Trypsin activity was measured based on the formation of para-nitroaniline. Briefly, 45 mL of 0.05 M Tris-HCl (tromethamine hydrochloride) buffer at pH 7.5 was prepared. Then, on a 96-well plate, 10 µL of the samples, in triplicate, and 10 µL of 0.001267 µM para-nitroaniline for the standard curve (final standard concentration: 0%, 25%, 50%, 75%, 100%), in duplicate, were added. Afterwards, before performing the assay, 4.4 mg of BAPNA (Nα-benzoyl-DL-arginine-p-nitroanilide) (Sigma Aldrich, St. Louis, MO, USA) was dissolved in 100 µL of DMSO (dimethyl sulfoxide) (Sigma Aldrich, St. Louis, MO, USA) and topped up to 10 mL with deionized water. Then the Tris-HCl buffer and the substrate solution were thoroughly mixed, and 200 µL of the obtained solution was added to a previously prepared 96-well plate. The plate was gently shaken and incubated at 37 °C for 20 s. After the incubation, the initial absorbance was measured at 405 nm. Subsequently, the reaction was allowed to proceed for an additional 3 min, with absorbance readings taken at 1 min intervals. All obtained enzymatic activity measurements were standardized using total protein content.

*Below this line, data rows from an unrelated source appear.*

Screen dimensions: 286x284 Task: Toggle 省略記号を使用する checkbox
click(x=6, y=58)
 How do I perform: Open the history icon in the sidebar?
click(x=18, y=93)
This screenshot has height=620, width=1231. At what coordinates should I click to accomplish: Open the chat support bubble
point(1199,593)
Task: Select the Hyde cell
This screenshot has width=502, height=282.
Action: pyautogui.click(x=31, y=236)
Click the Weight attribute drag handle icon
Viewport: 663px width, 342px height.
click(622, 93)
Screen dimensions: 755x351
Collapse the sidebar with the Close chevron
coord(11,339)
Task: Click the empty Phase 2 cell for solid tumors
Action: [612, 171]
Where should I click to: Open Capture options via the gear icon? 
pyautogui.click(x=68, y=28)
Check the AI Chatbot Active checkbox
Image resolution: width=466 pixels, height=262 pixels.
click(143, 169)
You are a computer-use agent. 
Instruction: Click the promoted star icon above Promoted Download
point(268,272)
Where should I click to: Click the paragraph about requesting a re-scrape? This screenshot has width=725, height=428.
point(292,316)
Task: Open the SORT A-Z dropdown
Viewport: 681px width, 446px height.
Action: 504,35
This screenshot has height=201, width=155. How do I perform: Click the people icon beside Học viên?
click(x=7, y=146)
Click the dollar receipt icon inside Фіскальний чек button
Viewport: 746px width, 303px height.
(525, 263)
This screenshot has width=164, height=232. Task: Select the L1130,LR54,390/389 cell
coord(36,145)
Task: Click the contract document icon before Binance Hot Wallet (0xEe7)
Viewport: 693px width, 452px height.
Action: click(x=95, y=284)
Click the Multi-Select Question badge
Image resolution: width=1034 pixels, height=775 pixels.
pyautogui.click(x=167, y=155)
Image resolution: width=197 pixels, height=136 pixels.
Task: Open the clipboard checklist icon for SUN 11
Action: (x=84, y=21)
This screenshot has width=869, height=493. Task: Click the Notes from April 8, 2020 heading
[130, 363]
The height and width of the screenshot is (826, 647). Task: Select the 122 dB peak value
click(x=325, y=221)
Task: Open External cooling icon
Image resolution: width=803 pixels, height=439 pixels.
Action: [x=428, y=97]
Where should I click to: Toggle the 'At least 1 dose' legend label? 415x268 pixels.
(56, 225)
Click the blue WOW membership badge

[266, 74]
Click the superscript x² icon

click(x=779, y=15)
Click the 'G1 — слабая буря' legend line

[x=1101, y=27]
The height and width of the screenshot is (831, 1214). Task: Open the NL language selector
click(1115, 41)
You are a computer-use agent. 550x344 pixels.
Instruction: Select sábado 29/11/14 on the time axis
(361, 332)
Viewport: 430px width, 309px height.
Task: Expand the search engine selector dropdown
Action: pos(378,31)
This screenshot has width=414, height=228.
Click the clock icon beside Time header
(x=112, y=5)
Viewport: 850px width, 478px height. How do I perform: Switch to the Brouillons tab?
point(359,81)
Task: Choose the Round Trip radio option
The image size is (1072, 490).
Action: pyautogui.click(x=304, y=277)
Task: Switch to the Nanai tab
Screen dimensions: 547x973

4.10. Statistical Analysis

All quantitative data (body measurements, enzyme activities, and mortality rates without division for sex) were tested for normal distribution using the Shapiro–Wilk test. Subsequently, depending on the result (p-value higher or lower than 0.05), each parameter was analyzed using the appropriate statistical tests. Parameters with a normal distribution (body measurements, activity of ACP, ALT, AST, and SOD) were checked with one-way ANOVA followed by a post hoc Tukey test for varying n. Parameters with a non-normal distribution (activity of ALP, GPX, amylase, lipase, trypsin, and mortality rates without division for sex) were analyzed using the Kruskal–Wallis test to determine statistically significant differences. The association between mortality and sex was assessed using the chi-square (χ²) test. The mortality rate for each sex used to carry out the χ² test was the total mortality calculated from all exposed groups, which resulted in the following data: 27 males and 6 females deceased and 31 males and 55 females surviving. All analyses were performed using STATISTICA (v13.3) software (Tibco Software, Palo Alto, CA, USA).

5. Conclusions

The toxicological assessments conducted on the tropical house cricket Gryllodes sigillatus yielded promising results for the future application of this species in toxicity testing; however, further optimization of the methodology is required. This study represents the first investigation into the physiological effects of PRP exposure for this terrestrial model organism. Toxicity slightly increased without statistically significant differences, which were visible in some of the biochemical assays in the 2000 mg/dm³ group, as evidenced by elevated mortality rates and alterations to enzymatic activity profiles. Exposure to PRPs primarily disrupted the activity of ALP, ALT, AST, amylase, trypsin, and the oxidative-stress-related enzymes, GPX and SOD. These enzymatic alterations suggest cellular damage resulting from PRP exposure. Notably, the enzymatic responses induced by PRPs that were mostly in the microparticle size range were comparable to those triggered by nanoparticles, which might be attributed to the sex-dependent pulverization capability exhibited by G. sigillatus. This mechanism may underlie the higher mortality observed in males relative to females; however, it should be further studied in future research to confirm. Additionally, the obtained results underscore the need for ongoing, multigenerational, and multitrophic level studies on the toxicity of PRPs. They may also initiate the development of waste management policies to mitigate possible environmental risks. Overall, the findings highlight the potential ecological risks associated with the environmental release of PRPs and support the use of G. sigillatus as a model organism in terrestrial ecotoxicology.